### SOURCE TEXT
[Start of section]
Hello, we’re running Prefect 1 and recently upgrad...
# ask-community
o
Hello, we’re running Prefect 1 and recently upgraded from LocalDaskExecutor to DaskExecutors run on KubeClusters with Azure Kubernetes Service running the agent. We have a number of flows which are then run by a master flow. The master flow runs and can complete but doesn’t seem to be parallelising as expected - for the underlying tasks, the mapped children are running 1 by 1 even though the adapt_kwargs are set to minimum of 1 and maximum of 10 in each DaskExecutor. Is this a problem with running the flows from a master flow which also has a DaskExecutor defined?
k
This sounds like the executor did not attach. Can you show me how you attached it? It needs to be in the same file as the Flow. It won’t work if you import if you import it from another place and then attach it
o
Thanks for your response!
The exectuor is defined like that in the master flow as well as all of the other flows
k
Can you move
flow.executor()
out of the if block so that it’s attached? Also, you can try running a flow with DEBUG level logs and it will show the executor at the top of the logs
o
That’s fixed it, thanks! I ran the original code with the DEBUG log levels and it was using the LocalExecutor and is now using the DaskExecutor after moving the executor definition. Thank you very much for your help!
k
Nice! This is because Executor specifically is not registered like Storage and RunConfig. It is just pulled from the Flow file during execution
o
Makes sense!
Thanks again for your help yesterday! Unfortunately, I’ve run into the problem of the new dask pod not being able to pull an image from my Azure Container Registry. I have a Kubernetes secret shared with the cluster and the agent yaml points to it so the job pod spins up fine. Not sure what’s going wrong here
k
How do you authenticate for ACR? Is it
docker login
or is there a file with credentials? I hvaen’t done it in a while
o
Yeah it’s through docker login
k
I believe there’s two ways to authenticate and one didn’t work. We have a write up here (though not Kubernetes specific). Is it similar to what you did?
o
I didn’t do a service principle, just used the docker login username and password options available through the ACR. The secret works fine when spinning up the job pod with the ACR image, but not when spinning up the dask pod
k
Ah I see what you are saying. Can I see the code for DaskExecutor?
o
flow.executor = DaskExecutor(
cluster_class=lambda: KubeCluster(
make_pod_spec(image=prefect.context.image)
),
adapt_kwargs={"minimum": 2, "maximum": 3},
)
k
I think you need to add the credentials to
make_pod_spec
so they are able to pull the same image right?
How did you get image into
context
?
o
flow.run_config = KubernetesRun(
env=os.environ,
image="<http://sampo.azurecr.io/sampo-prefect:latest|sampo.azurecr.io/sampo-prefect:latest>",
labels=["Kubernetes"],
image_pull_policy="Always",
)
Does that get the image into context? It seems to find the image ok but not authenticate according to the k8 logs. Would make sense to add the credentials to make_pod_spec as well. Will try that now
k
I’m surprised if it does, but I’ll believe it. If you get the image ok but can’t authenticate, yes I think it’s about
make_pod_spec
o
Thanks for this! So, now the job pod and dask pod successfully starts (although I had to additionally install kubectl in my docker container), but I’m now getting a
ConnectionError: kubectl port forward failed
error
a
Hey @Ollie Sellers, have you managed to work through the port forward error? I have the same scenario as you. Thanks!
[End of section]
### LISTED RECORDS
[Start of section]
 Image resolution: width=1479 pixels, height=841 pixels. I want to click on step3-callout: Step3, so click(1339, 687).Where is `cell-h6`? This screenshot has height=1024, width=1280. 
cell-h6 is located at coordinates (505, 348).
[End of section]
[Start of section]
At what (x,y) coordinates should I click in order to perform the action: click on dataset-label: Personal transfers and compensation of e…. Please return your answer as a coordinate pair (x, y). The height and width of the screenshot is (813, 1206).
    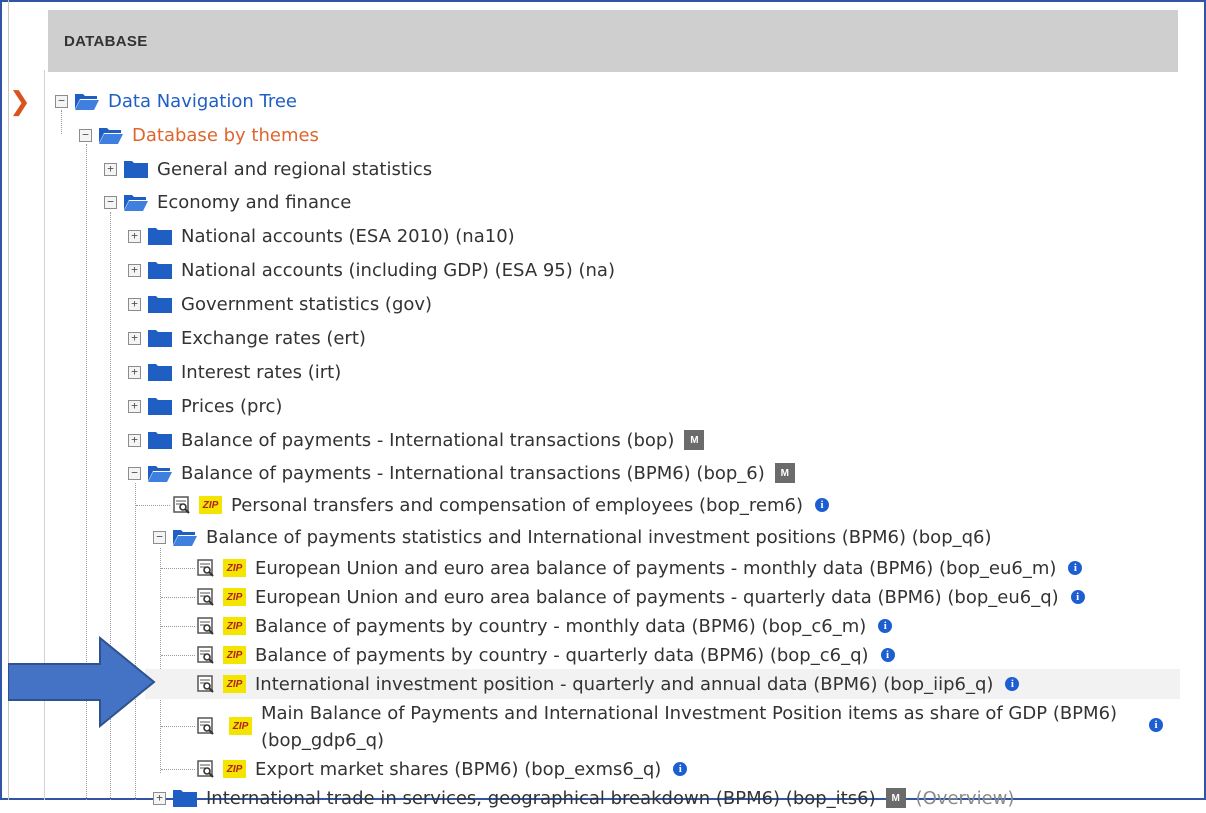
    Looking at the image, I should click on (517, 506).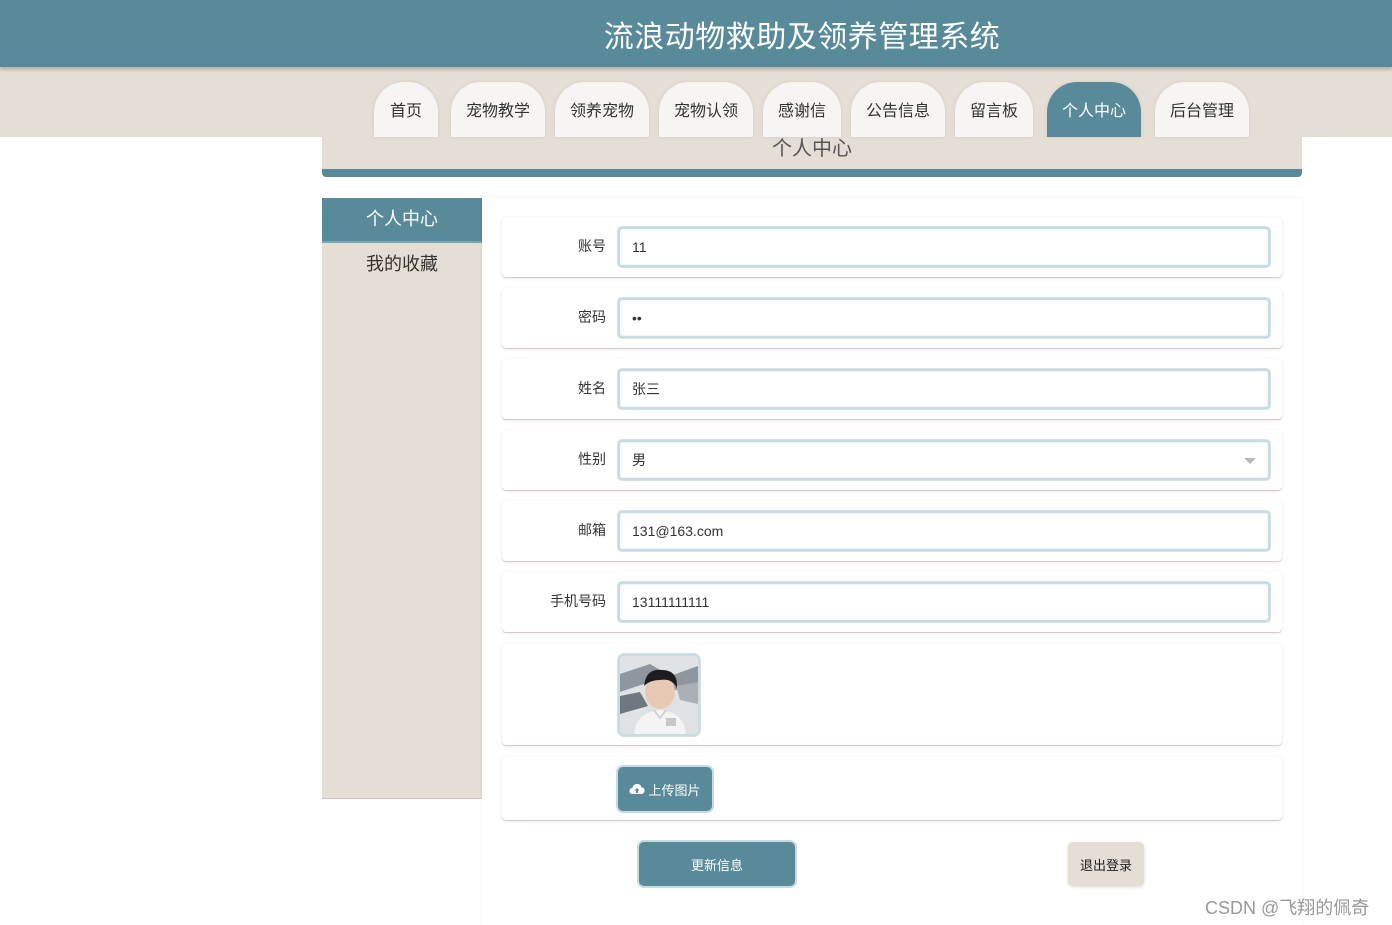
[End of section]
### INSTRUCTION 1
Copy from the Prefect thread the passage that begins at the words "The exectuor is" and ends after the words "Makes sense!".
### INSTRUCTION 2
Continue the Prefect thread about the DaskExecutor from its last message.

### WRITTEN REPLY 1
The exectuor is defined like that in the master flow as well as all of the other flows
k
Can you move
flow.executor()
out of the if block so that it’s attached? Also, you can try running a flow with DEBUG level logs and it will show the executor at the top of the logs
o
That’s fixed it, thanks! I ran the original code with the DEBUG log levels and it was using the LocalExecutor and is now using the DaskExecutor after moving the executor definition. Thank you very much for your help!
k
Nice! This is because Executor specifically is not registered like Storage and RunConfig. It is just pulled from the Flow file during execution
o
Makes sense!

### WRITTEN REPLY 2
o
Unfortunately, I wasn’t able to resolve this issue and had to use the LocalDaskExecutor. I would love to get this working though if possible
a
@Ollie Sellers i think i've figured it out...the default service account that comes with the Helm chart doesn't have permission to port forward. So i've created three new kubernetes resources: service account, clusterrole and clusterrolebindings. Next i've added the "pods/portforward" resource inside the ClusterRole resource. Finally, you have to reference the new service account inside KubernetesRun:
Copy code
run_config=KubernetesRun(
                labels=["dev"], 
                job_template=job_template,
                service_account_name="prefect-sa")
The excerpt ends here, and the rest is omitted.